Modeling some failure modes of AI

This is the second section in a series on modeling AI governance. You might want to start at the beginning.

In this section, we present some potential ways in which AI may cause harm and show how we might fit these problems into our model.

The harms discussed here are all near-term harms in the sense that they are currently occurring to some extent and may worsen within the next few decades. These may not be the most significant harms in the big picture, but they may translate to bigger problems in the long term, and they’re arguably easier to conceptualize so can be good for tuning our thinking.

Some potential harms

We’ll start by discussing some broad classes of failure modes. In the next subsection, we’ll take a couple of more specific examples and show how they can be modelled.

Information degradation

One broad way that AI may cause harm in the near term is by degrading the quality of information (particularly in online media) in a way that is harmful to democratic processes or pushes people to make suboptimal consumption decisions (in terms of what they purchase and how they spend their time & attention).

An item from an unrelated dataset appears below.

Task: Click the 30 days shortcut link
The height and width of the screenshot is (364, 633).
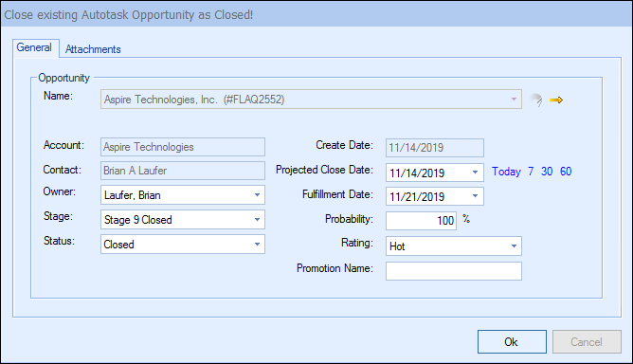Action: pos(547,172)
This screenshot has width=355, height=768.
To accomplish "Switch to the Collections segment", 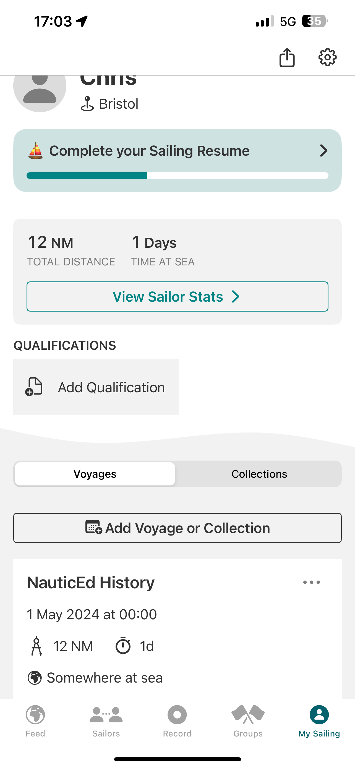I will click(259, 474).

This sort of thing is particularly visible in the case of online ad & content recommendation. Major internet companies make money by collecting information about their users and using that information to give users targeted ads. This can become problematic when (1) use of information constitutes a breach of privacy, and (2) ad recommendation systems increase click-through rates not just by providing relevant ads but by manipulating users’ preferences and/or attention. Ad recommendation is closely linked with the issue of content recommendation – also driven by AI: since more engagement with content = more ads, and has been associated with “filter bubbles,” spreading of false information, proliferation of inflammatory content, etc. It seems reasonable that more capable AI may increase these harms if implementers don’t take sufficient care.

Labor market effects

If AI replaces human labor faster than it increases productivity, it can constitute transfer of wealth away from laborers, which may be socially undesirable. Even if labor’s absolute share of income is not reduced, automation causes holders of capital to have a larger relative share of wealth (which some people may find problematic) and tends to cause at least temporary unemployment as the labor market adjusts. Beyond their economic undesirability, these changes may also be politically destabilizing. AI may eventually obviate all human labor, which would necessitate a drastic change in economic thinking.

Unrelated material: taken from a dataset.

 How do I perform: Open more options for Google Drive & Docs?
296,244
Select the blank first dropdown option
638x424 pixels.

Dependence for critical systems

If AI is used in critical systems (like the electricity grid, production/shipping supply chains, or military infrastructure), they may become vulnerable to disasters or hacking that compromise the AI’s integrity or force it to go offline. It might be prohibitively difficult to ensure that AI systems don’t have serious security vulnerabilities and won’t sometimes behave unpredictibly, making this potentially more of a concern than with traditional computer systems (which is already a big concern).

Surveillance

AI could enable close surveillance, which, among other things, would be a boon to totalitarian governments.

Bad actors

AI can allow whoever has money to have outsized influences on others since an AI trained for a given task can be replicated many times, constrained only by the cost of hardware. This isn’t inherently a problem but could have very bad consequences if someone with antisocial intentions has enough resources.

This is clearly concerning insofar as it enables violence: people could buy drones to kill or otherwise harm others, enabling new types of crime, terrorism, and warfare. In the past, people’s capacity for violence has been limited by their own physical strength and their ability to recruit others; in the future, they may be limited only their ability to purchase or build intelligent bots.

Modeling examples

What follows are some examples of how the model framework can be used for these types of harms. The idea here is not to derive any particular results, but just to give some inspiration about how to adapt our model to these scenarios.

Content recommendation

Let’s assume first that the AI involved is not sufficiently advanced that alignment with the manager is a big concern, so x=x^x = \hat x. We’ll let xx denote exposure to content (including ads). If the manager/content provider behaves like a monopoly (which is not so unrealistic; e.g., there is not strong competitor to YouTube), then they simply set t(x)=u(x)t(x) = u(x), (charging consumers / advertisers the maximum they will pay for a given amount of content & advertising) and set xx to maximize u(x)c(x)u(x) - c(x).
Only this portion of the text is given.